Problem description
Lines in the listing under this task are to be copied exactly.

━━━━━━━━━━

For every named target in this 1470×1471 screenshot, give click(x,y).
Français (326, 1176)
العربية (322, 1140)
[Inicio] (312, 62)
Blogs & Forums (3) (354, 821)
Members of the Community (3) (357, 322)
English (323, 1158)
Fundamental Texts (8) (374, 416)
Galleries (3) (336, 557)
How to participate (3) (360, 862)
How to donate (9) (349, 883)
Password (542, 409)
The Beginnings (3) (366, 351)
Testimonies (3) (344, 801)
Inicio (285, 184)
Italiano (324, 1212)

━━━━━━━━━━

Response to the exercise
For every named target in this 1470×1471 screenshot, give click(x,y).
Français (326, 1176)
العربية (322, 1140)
[Inicio] (312, 62)
Blogs & Forums (3) (354, 821)
Members of the Community (3) (357, 322)
English (323, 1158)
Fundamental Texts (8) (374, 416)
Galleries (3) (336, 557)
How to participate (3) (360, 862)
How to donate (9) (349, 883)
Password (542, 409)
The Beginnings (3) (366, 351)
Testimonies (3) (344, 801)
Inicio (285, 184)
Italiano (324, 1212)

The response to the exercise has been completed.